The business started out as a truck selling cheese toasties at festivals and offering wedding catering.
"We did that for three-and-a-half years and then opened our first restaurant in Camden Market in 2017. Then our second one at the end of 2019 just before Covid and a third one in 2021. During Covid we opened a small cheese and wine shop.”
Carver says one of his ambitions is to make the world of British cheese accessible to a larger audience.
"Our restaurant in Covent Garden has this conveyer belt like for sushi but for cheese. It had a bit of a Marmite effect on people in the industry who questioned whether it discredited the quality of the cheese. For me, it set out what we wanted to achieve because we get so many customers from around the UK and around the world who think it is cool and a motive to get them through the door.

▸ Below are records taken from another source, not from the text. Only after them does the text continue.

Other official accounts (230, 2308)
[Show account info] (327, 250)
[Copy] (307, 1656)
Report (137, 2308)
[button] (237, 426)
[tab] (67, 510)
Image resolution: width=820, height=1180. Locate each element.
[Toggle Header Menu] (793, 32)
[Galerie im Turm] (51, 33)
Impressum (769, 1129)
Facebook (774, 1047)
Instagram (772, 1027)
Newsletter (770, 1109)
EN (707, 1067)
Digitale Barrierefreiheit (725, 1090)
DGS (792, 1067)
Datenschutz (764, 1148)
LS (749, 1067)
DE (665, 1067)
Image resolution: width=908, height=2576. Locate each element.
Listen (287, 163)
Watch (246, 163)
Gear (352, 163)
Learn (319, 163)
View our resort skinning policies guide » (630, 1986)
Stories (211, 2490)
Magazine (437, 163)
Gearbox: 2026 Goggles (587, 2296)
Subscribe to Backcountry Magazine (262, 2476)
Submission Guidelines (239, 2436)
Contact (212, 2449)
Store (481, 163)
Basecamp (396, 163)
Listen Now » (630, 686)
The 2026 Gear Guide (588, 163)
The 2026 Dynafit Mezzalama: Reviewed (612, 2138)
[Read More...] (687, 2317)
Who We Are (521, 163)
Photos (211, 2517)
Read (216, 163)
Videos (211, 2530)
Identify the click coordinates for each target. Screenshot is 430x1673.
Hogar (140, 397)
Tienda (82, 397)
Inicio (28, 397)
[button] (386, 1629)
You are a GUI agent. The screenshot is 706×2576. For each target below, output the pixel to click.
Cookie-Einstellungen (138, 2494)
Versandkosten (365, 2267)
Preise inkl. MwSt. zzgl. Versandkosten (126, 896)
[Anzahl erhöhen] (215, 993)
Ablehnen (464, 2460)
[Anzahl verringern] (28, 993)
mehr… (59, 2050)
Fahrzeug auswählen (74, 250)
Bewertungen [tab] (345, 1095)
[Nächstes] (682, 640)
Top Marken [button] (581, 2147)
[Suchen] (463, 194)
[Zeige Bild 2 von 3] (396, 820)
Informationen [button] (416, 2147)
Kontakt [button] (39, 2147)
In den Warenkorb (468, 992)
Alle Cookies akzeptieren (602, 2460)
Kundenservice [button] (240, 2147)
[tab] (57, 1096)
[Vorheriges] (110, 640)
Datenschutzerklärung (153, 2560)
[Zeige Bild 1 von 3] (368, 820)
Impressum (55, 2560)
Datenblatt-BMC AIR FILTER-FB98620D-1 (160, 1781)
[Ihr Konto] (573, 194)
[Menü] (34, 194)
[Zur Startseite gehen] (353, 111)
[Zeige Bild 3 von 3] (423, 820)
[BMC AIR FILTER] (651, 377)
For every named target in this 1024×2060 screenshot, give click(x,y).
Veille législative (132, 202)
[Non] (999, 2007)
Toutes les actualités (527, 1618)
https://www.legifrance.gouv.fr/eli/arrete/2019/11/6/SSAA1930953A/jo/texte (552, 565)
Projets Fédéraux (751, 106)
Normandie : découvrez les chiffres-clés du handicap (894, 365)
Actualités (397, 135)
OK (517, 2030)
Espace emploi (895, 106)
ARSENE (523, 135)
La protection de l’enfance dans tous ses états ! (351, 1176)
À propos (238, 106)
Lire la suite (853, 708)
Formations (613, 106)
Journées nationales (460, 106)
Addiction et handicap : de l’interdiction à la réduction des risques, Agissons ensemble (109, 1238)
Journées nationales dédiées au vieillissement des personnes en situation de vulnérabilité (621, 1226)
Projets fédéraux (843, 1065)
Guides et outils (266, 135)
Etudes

"Then they read the menu and the details and when they leave they will say, they didn’t realise we made Mozzarella in the UK or Gouda-style cheese. It starts people on that journey and that is really rewarding. You are getting people to take an active interest in what is produced in this country.”
He says he is determined to make the new venture in Yorkshire a success.
"It was quite a tough decision for a few reasons. I didn’t want it to be seen as people from London coming to own a restaurant here. We wanted to ingrain ourselves in the local community and offer a really good experience we are proud of.”